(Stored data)
== == ==

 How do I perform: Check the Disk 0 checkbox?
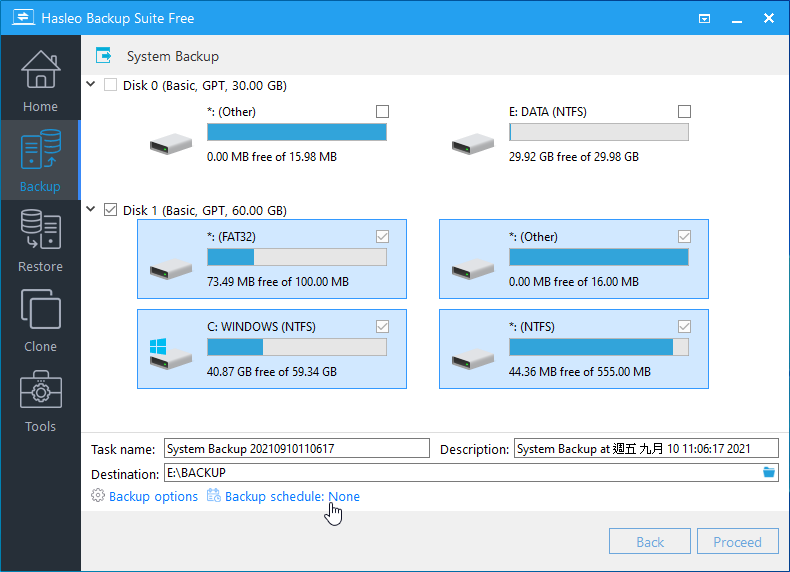[x=110, y=85]
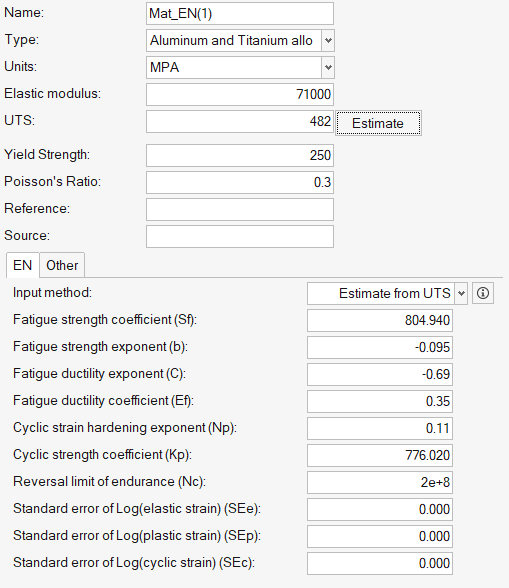Click the Fatigue ductility coefficient (Ef) field

click(380, 401)
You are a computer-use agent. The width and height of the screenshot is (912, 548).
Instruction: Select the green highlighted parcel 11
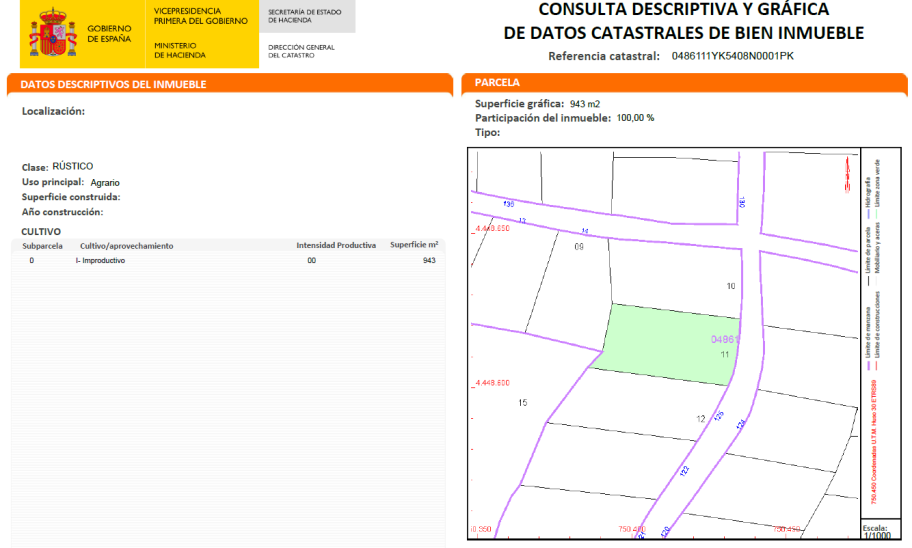(x=666, y=344)
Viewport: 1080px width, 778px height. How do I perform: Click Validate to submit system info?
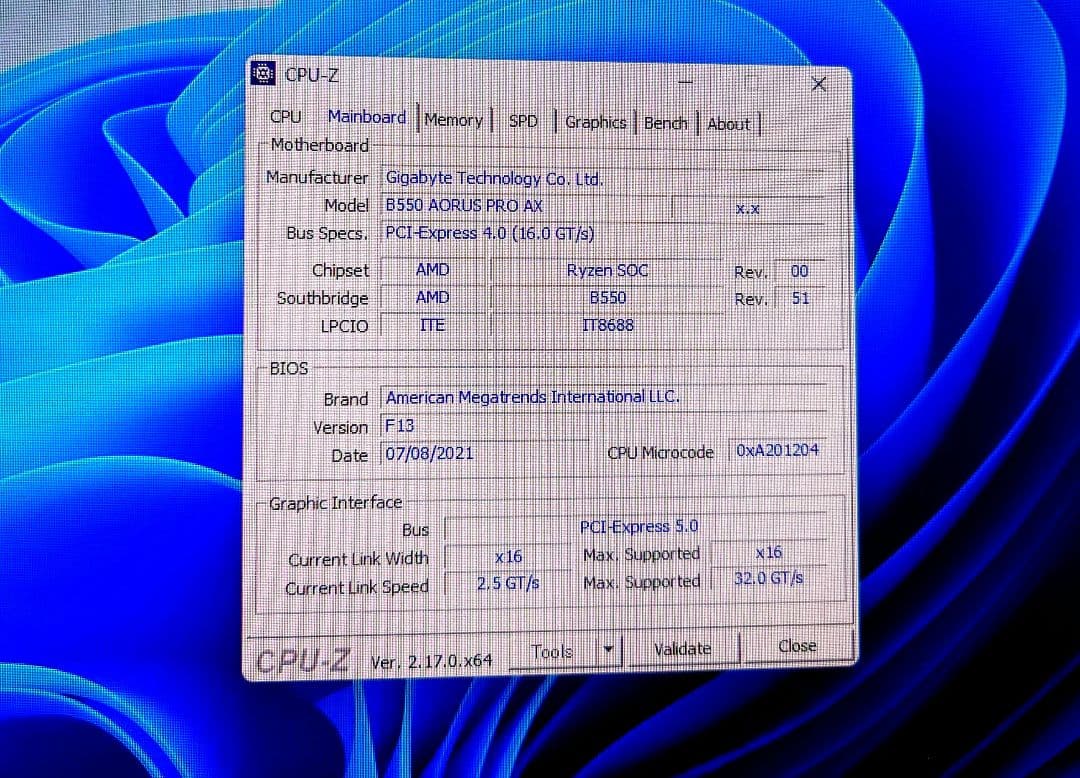[682, 648]
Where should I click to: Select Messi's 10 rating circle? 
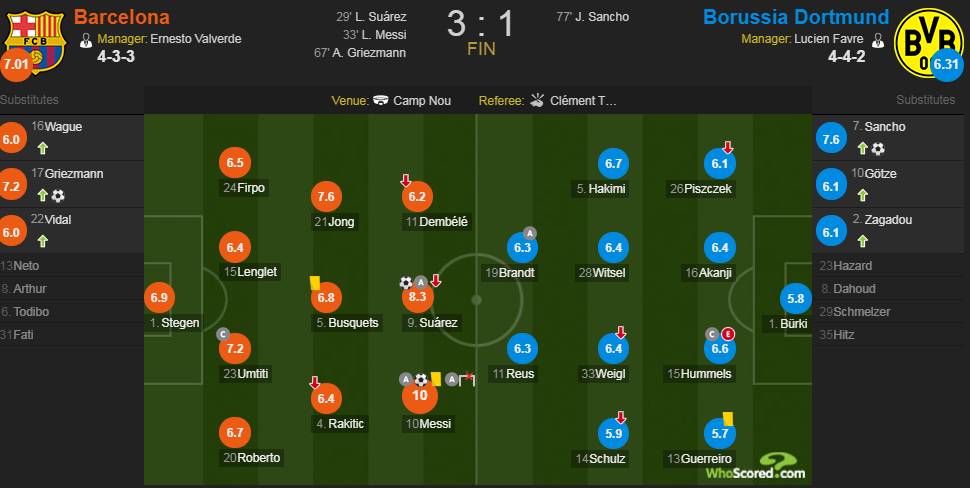tap(420, 395)
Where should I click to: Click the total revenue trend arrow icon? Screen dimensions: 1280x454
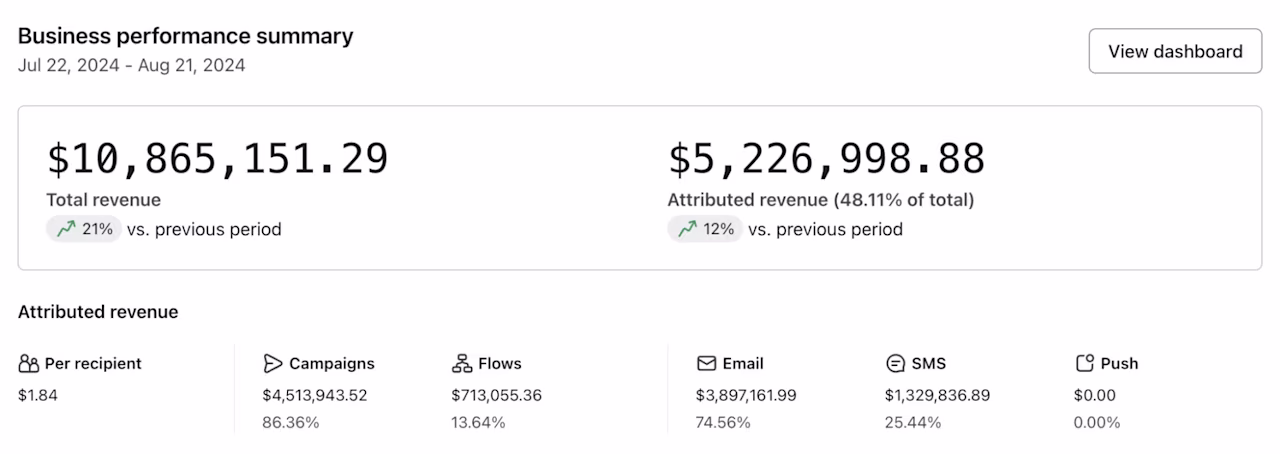pyautogui.click(x=66, y=229)
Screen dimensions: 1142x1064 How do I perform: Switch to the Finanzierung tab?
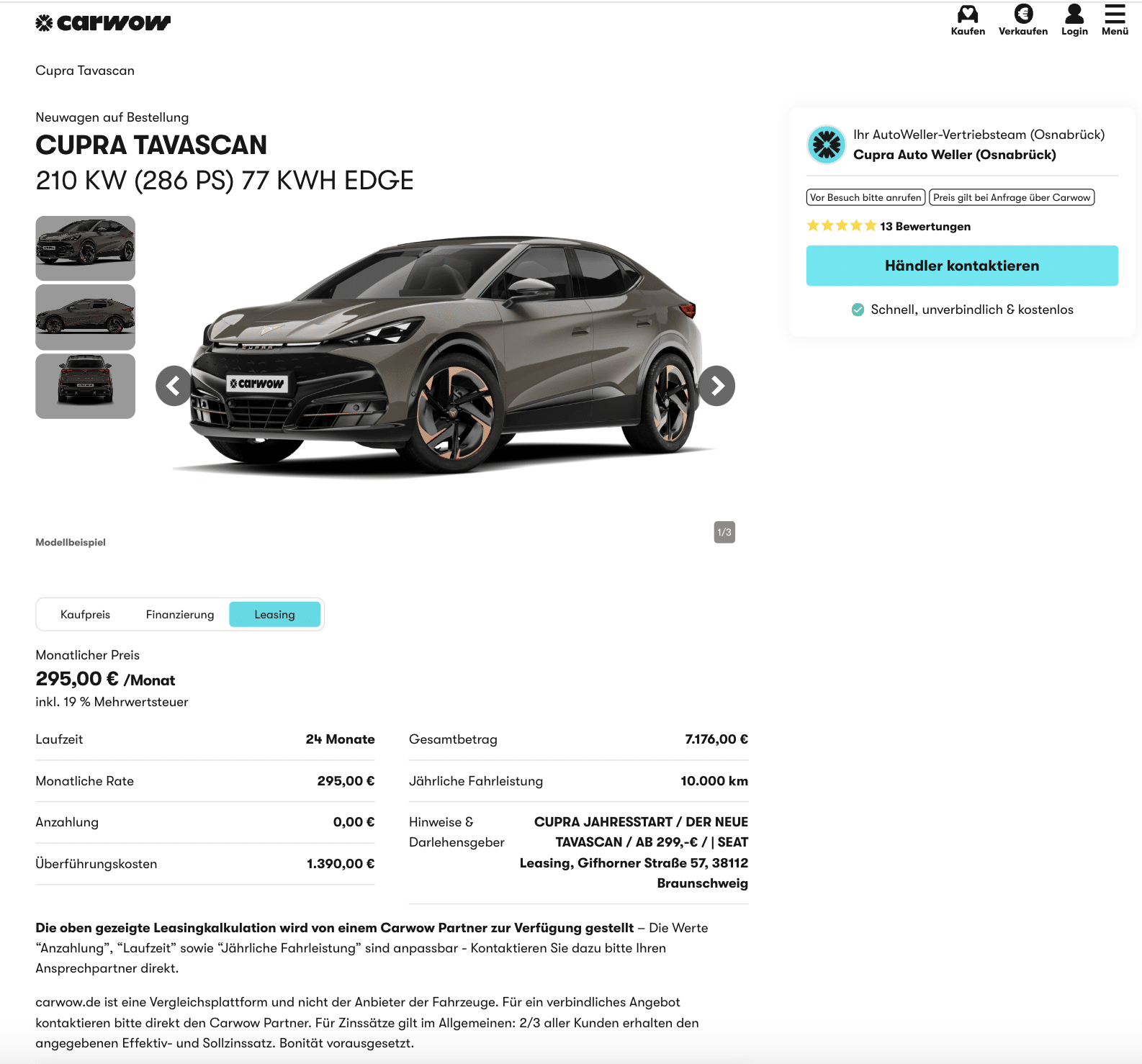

== == ==

_Your task_
Your copy should hold only the lines from the line with "Where should I click to: Click" through the end of the data above, both ends included, transcribed exactly and without pictures.

_Response area_
Where should I click to: Click the total revenue trend arrow icon? Screen dimensions: 1280x454
pyautogui.click(x=66, y=229)
Screen dimensions: 1142x1064 How do I perform: Switch to the Finanzierung tab?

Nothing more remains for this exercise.